[Tasks for this exercise]
1/ In the passage about reading in the Luxembourg Gardens, near which fountain did the two readers find chairs in the shade?
2/ Reproduce the passage about reading in the Luxembourg Gardens, starting at "At one point" and ending at "some other world.".
3/ Take the passage about reading in the Luxembourg Gardens further, picking up after its final sentence.

Last weekend, on our final day in Paris, awaiting the night train to Nice, Deanna and I spent the afternoon roaming the Left Bank like nineteenth-century flâneurs. We enjoyed a leisurely pause at a cafe in the shadow of Saint Sulpice, then meandered into the Odéon for a late lunch. Without destination or plan, we made one key preparation: we each had a book in hand.
After days of rain, the sun emerged and the day was getting hot. So we strolled down to the Luxembourg Gardens for some shade and to spend some time reading. One of the ways the Luxembourg Gardens outshines Central Park, in my opinion, is that they offer not only a plethora of benches but an array of marvelously comfortable metal chairs in an iconic avocado green. These portable chairs can be rearranged for a congregation of friends, or pulled into the shade, or drawn alongside a fountain to rest weary feet. We scored two chairs in the shade of the Fontaine Médicis and pulled out our books.
At one point I emerge from absorption in my book to take in the delight of the scene. Parakeets squawk and scrap in the plane tree canopy overhead. The park is abuzz. But in this corner, both sides of the reflecting pool are lined with people reading. Nary a phone in sight; instead, others have come here with their books and newspapers to spend time with the printed page. I wonder if, like me, they’re also thinking how enchanted this is: to enjoy the art and beauty of the gardens, the din and hum of Paris, in the contemplative quiet of books that, at the same time, take us into some other world.

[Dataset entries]

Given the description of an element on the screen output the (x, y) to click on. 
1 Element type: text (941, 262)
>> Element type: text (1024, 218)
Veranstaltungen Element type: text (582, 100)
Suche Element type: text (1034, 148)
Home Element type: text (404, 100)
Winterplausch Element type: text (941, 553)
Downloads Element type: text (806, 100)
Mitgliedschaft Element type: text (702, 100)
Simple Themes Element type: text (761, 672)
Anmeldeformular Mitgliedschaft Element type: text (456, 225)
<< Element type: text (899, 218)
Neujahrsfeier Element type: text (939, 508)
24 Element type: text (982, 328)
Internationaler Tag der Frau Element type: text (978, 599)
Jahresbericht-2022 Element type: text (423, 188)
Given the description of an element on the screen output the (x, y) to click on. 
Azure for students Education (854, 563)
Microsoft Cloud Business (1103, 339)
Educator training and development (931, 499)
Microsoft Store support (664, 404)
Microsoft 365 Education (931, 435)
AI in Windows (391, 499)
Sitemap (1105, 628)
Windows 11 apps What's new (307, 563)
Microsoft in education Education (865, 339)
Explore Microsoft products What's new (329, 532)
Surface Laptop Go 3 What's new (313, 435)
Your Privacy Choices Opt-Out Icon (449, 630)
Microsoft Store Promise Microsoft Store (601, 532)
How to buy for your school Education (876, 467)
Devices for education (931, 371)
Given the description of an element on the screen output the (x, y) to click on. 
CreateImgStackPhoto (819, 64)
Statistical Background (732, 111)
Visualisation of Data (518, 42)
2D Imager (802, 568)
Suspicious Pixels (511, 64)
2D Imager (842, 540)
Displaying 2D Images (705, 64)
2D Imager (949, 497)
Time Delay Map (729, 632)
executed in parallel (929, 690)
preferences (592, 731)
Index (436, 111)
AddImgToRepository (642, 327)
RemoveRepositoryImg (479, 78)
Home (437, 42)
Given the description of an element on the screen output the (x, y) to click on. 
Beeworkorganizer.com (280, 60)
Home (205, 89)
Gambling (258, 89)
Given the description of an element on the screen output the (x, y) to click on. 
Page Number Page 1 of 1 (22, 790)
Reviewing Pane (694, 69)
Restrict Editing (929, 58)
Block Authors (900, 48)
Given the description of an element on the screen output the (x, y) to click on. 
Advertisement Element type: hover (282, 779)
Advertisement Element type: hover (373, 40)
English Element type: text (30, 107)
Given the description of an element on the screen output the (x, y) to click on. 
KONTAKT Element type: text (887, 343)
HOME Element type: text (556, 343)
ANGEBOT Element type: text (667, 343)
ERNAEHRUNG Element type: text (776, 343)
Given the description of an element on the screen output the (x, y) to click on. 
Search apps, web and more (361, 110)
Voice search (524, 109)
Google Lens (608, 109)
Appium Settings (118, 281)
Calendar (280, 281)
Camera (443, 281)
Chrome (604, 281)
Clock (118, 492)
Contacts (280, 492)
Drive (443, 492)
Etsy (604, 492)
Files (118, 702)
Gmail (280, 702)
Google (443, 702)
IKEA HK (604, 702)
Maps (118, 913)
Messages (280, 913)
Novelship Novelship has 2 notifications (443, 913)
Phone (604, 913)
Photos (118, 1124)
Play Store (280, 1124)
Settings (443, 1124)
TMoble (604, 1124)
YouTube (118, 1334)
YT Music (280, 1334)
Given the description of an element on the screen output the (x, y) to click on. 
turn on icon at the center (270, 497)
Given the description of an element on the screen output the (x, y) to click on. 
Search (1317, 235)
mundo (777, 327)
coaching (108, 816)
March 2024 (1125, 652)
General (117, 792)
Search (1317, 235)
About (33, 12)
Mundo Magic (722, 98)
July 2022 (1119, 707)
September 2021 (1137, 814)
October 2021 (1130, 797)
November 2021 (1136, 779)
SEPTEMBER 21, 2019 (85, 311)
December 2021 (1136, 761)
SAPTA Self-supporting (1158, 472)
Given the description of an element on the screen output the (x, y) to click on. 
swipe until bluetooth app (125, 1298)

[Answers to the tasks]
1/ The Fontaine Médicis.

2/
At one point I emerge from absorption in my book to take in the delight of the scene. Parakeets squawk and scrap in the plane tree canopy overhead. The park is abuzz. But in this corner, both sides of the reflecting pool are lined with people reading. Nary a phone in sight; instead, others have come here with their books and newspapers to spend time with the printed page. I wonder if, like me, they’re also thinking how enchanted this is: to enjoy the art and beauty of the gardens, the din and hum of Paris, in the contemplative quiet of books that, at the same time, take us into some other world.

3/
I have been thinking, lately, about the sheer pleasure of reading. I don’t mean the joys of what I can learn from reading, or the (be honest) frisson we enjoy from being “well read,” or even the transportive capacity of books. I mean how utterly delightful it can be to sit quietly and attend to imprinted marks on a page, holding this now ancient device of the codex in one’s hand. I mean the phenomenological experience of the sort of attention required to attend to these jots and tittles, and the way this act of bodily comportment can quiet the surrounding world. I mean the way an object you can hold in your hand offers a cocoon or cloister into which you can withdraw (and, sometimes, emerge transformed). As a man easily awed, I suppose I am also fascinated by the magic of how this form of material engagement —the body bent to hold the book, light illuminating the page, eyes scanning these marks, neurons processing the sensory input, and then the alchemy of how all of this generates a world of voices and personalities that are alive in my head.
On this particular afternoon, I am reading a little book (easily tucked into my day pack) by the French writer Annie Ernaux, the 2022 Nobel Prize winner. Look at the Lights, My Love is a year-long journal that attends to a phenomenon that, Ernaux notes, seems beneath literature: the big-box superstore, this invention of late capitalism that is now ubiquitous. (When you picture Paris, you don’t picture a Parisian Costco, but there it is.) The book is part scathing critique of what consumerism has wrought but also part love letter to this place where people from every walk of life rub shoulders. (Incidentally, reading this book finally convinced me to take seriously my publisher’s encouragement to work on a second edition of Desiring the Kingdom. While some have suggested the liturgical analysis of the mall has become dated, Ernaux’s book shows that all the same dynamics are at work in Wal-mart or the bougie “lifestyle centers” in gentrified neighborhoods of US cities. “These are the shelves of dreams and desires,” she says, “of hope.” For this and many reasons, I’m excited to work on a new edition, and probably a revised edition of You Are What You Love in tandem with this.)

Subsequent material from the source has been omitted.